- **Exercise instructions**
Your task is to give the listing below back word for word, pictures excluded.

(Beginning of Material provided)

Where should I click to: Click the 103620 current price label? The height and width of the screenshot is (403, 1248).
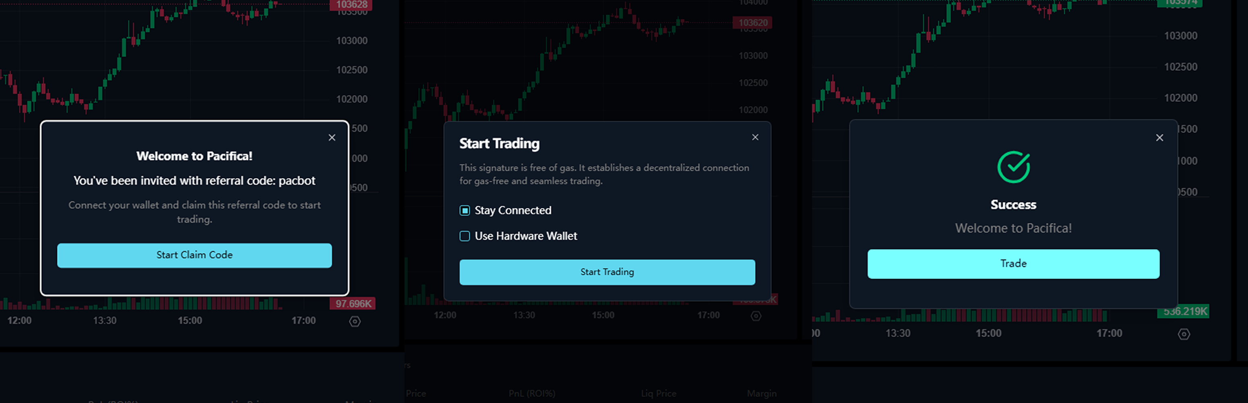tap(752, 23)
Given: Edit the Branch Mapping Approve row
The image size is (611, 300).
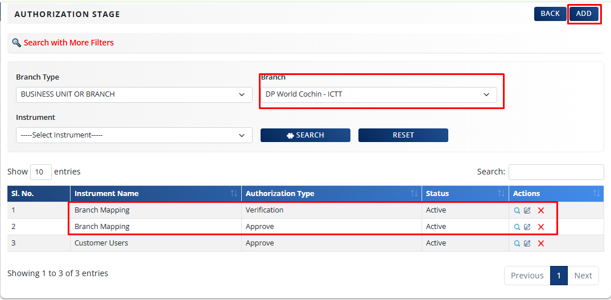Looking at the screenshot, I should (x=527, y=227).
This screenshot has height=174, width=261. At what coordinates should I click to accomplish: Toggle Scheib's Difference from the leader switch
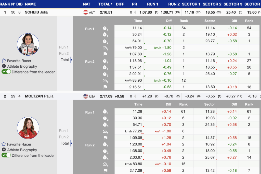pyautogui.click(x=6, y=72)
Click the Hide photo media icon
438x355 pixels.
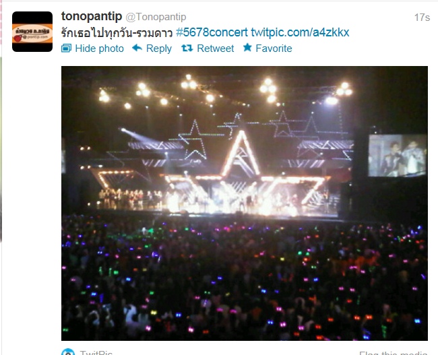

(End of Material provided)

- **Task result**
Where should I click to: Click the 103620 current price label? The height and width of the screenshot is (403, 1248).
tap(752, 23)
Given: Edit the Branch Mapping Approve row
The image size is (611, 300).
Looking at the screenshot, I should (x=527, y=227).
This screenshot has height=174, width=261. At what coordinates should I click to accomplish: Toggle Scheib's Difference from the leader switch
pyautogui.click(x=6, y=72)
Click the Hide photo media icon
438x355 pixels.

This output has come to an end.